-- WHAT THE TASK ASKS --
Among the records below, find the lines with the word "Insert" and copy them.

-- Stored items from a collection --

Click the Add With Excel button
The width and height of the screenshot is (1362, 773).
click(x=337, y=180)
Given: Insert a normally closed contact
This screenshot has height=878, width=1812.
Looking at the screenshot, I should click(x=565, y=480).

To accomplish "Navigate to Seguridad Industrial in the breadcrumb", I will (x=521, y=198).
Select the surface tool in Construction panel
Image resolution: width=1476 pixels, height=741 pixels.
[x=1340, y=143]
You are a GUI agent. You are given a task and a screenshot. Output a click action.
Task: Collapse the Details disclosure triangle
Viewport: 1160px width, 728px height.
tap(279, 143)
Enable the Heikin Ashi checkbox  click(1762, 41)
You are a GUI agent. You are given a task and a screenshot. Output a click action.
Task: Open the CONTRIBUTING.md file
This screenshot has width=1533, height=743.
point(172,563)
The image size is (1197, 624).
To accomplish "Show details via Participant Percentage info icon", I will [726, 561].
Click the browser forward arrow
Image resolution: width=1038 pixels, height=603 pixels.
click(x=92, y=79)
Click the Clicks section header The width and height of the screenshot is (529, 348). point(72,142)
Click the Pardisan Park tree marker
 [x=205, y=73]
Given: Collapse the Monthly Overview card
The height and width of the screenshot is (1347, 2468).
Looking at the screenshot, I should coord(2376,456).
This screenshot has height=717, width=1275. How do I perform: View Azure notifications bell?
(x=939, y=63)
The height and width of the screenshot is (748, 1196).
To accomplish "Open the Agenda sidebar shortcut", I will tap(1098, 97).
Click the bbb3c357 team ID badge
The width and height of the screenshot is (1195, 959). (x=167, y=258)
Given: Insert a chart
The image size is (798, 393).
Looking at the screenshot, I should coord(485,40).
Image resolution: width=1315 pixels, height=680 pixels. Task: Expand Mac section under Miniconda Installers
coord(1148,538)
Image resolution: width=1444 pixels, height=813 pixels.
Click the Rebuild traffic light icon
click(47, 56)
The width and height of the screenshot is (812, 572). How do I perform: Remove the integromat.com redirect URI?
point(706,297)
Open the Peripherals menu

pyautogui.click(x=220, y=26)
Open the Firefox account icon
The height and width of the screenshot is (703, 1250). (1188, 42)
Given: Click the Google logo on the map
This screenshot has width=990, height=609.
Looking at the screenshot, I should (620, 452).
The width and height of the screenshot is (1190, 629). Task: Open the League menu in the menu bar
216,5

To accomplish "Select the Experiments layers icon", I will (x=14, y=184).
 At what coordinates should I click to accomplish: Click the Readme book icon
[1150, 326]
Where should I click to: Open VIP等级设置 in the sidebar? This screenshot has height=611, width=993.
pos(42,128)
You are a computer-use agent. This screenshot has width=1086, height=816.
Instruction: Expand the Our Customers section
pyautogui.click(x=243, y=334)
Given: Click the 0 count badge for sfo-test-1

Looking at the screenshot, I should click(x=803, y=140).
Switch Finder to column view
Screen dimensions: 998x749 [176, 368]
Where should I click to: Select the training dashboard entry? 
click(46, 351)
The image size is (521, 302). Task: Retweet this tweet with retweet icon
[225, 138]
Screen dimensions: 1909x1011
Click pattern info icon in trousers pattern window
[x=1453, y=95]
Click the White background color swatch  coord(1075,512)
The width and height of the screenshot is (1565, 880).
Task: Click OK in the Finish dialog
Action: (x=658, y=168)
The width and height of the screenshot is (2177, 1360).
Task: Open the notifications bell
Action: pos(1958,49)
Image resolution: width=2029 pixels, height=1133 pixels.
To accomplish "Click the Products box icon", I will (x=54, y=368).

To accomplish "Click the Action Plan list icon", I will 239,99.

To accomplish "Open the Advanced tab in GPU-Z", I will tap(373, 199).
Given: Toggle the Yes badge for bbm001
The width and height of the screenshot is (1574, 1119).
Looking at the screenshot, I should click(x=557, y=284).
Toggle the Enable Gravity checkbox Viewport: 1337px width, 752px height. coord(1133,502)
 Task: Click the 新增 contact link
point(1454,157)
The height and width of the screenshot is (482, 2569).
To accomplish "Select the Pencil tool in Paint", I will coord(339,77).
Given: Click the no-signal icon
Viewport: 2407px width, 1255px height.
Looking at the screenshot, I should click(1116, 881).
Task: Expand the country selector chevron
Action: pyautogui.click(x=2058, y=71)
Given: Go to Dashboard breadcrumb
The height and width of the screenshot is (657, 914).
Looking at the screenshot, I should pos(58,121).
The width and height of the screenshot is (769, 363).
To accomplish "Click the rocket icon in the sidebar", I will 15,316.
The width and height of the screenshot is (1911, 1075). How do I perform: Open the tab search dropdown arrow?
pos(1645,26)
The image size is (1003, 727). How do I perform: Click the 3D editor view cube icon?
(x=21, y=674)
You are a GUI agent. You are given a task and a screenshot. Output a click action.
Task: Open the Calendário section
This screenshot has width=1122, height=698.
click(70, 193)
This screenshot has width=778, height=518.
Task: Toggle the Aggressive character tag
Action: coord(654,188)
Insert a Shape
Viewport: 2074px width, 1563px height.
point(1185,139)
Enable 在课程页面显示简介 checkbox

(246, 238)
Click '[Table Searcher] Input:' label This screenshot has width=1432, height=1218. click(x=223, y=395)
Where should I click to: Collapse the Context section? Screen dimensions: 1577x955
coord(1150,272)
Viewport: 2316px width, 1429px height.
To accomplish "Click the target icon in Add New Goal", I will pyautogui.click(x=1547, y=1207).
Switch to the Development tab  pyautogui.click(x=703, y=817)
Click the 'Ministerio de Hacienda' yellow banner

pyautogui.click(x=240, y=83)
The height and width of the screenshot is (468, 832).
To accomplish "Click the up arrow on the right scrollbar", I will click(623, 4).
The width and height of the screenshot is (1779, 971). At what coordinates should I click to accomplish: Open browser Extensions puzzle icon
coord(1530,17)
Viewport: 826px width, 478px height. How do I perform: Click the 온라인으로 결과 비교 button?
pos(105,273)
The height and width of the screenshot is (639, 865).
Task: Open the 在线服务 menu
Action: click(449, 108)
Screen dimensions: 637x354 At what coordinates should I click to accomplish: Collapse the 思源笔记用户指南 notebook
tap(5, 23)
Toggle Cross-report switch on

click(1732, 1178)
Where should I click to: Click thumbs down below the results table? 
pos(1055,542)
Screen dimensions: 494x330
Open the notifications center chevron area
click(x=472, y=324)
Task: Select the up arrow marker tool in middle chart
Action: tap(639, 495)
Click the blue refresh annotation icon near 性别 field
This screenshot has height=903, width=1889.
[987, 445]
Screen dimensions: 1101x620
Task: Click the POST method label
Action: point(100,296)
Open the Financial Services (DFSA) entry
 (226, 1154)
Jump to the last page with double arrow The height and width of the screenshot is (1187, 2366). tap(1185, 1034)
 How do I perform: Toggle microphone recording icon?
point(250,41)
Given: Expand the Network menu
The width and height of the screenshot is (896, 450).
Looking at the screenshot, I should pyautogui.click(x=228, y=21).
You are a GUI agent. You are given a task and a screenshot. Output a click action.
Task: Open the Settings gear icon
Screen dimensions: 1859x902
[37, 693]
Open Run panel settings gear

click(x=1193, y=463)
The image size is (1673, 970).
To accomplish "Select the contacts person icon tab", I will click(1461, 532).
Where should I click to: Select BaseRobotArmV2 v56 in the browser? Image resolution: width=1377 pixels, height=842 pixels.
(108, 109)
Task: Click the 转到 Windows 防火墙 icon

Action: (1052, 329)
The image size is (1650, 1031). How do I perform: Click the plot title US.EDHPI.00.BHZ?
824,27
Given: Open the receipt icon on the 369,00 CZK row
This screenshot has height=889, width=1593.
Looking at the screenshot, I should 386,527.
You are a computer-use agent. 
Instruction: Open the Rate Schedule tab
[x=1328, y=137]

-- RESPONSE TO THIS TASK --
Given: Insert a normally closed contact
Given: Insert a chart
Insert a Shape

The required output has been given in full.